━━━━━ Source extract ━━━━━
Solana falls 55% in week, bankrupt FTX called upon Coinbase, Kraken and Binance for help, everyone refused

Last Updated on 12 November 2022 by CryptoTips.eu


Jeroen Kok

Jeroen is one of the lead copywriters on Cryptotips.eu and discusses all recent events in the crypto market. This includes news updates, but also price analyzes and more. He developed his passion for cryptocurrency during the bull run in 2017. He has learned a lot since then. The combination of cryptocurrency and creative writing is perfect for Jeroen and an excellent way to share his knowledge with a wide audience. Find me on LinkedIn / [email protected]

The crypto market is reeling from the scandal surrounding FTX. Another token that could now be in trouble is Solana, which lost more than half its value in the past week. It even emerged that crypto platform Crypto.com holds some 20% of it’s assets in Shiba Inu, the highly volatile memecoin.

Then again, although crypto is down and engulfed in another scandal thanks to FTX and the demise of Sam Bankman-Fried (he declared bankruptcy yesterday), there are also positives emerging from this past week.

For one, the call for crypto regulation will now become bigger than ever. Secondly, there only remain four major (more than 500 billion in trading volume year to date) crypto exchanges at this point: OKX, UpBit, Coinbase and Binance. They will have to guarantee depositor funds for the sake of the cryptosphere. In the past day, both Brian Armstrong (Coinbase) and Changpeng Zhao (Binance) have done so.
━━━━━
Carry on the news article about FTX's collapse and Solana's price drop, starting after its last sentence.
━━━━━ Data extract ━━━━━
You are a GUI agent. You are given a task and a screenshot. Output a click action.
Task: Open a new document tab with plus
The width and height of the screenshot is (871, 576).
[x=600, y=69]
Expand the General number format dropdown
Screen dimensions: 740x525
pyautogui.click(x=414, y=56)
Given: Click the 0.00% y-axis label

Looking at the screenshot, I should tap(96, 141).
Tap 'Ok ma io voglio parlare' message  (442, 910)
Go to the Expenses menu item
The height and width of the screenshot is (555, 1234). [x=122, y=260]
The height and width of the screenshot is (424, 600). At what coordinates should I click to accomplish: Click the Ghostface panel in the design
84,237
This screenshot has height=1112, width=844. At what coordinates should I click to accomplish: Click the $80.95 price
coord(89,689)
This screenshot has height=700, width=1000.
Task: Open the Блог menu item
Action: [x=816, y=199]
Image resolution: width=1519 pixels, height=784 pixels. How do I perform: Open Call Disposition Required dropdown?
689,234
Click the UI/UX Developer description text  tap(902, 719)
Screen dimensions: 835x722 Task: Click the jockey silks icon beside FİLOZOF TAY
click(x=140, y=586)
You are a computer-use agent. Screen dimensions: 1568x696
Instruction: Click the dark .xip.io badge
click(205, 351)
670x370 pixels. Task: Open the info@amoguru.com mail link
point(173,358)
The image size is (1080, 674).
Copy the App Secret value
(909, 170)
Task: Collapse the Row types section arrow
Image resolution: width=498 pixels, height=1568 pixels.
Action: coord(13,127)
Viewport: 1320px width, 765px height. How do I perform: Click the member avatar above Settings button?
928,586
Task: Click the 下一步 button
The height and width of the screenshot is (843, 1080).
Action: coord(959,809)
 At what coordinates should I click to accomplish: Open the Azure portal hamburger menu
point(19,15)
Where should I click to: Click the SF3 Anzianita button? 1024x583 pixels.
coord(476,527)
━━━━━
--- Expected output ---
SOS

When FTX got into trouble because of a news story last week that showed how intertwined trading firm Alameda research and FTX were, CEO Sam Bankman-Fried at first called upon Binance CEO Changpeng Zhao for help. CZ looked at the balance sheet and after due diligence decided not to invest. Now that the hole in FTX’s finances becomes apparent, probably a good choice.

It appears that Bankman-Fried also called upon Coinbase for possible help, as the biggest US crypto platform’s CEO, Brian Armstrong confirmed in an interview with CNBC on Thursday. He said:

It quickly became apparent to me that this wasn’t the type of asset that we would invest in if it was actually that far underwater and if there had actually been either fraud or just misrepresentation to either customers or investors.

I was basically reading the room, and it felt like a pretty bad situation that we wanted to stay away from.

$6 billion

In fact, FTX seemed to have been hit with what can only be described as a bank run. When news came out that some of Alameda Research’s funds were basically guaranteed by the value of FTX’s coin, FTT, the latter began to tumble and the whole house of cards started falling down.

It has now become apparent that investors withdrew $6 billion from the FTX platform in two days over fears of a cryptocurrency meltdown. This in turn created a liquidity crunch for the company and left Bankman-Fried holding an empty bag.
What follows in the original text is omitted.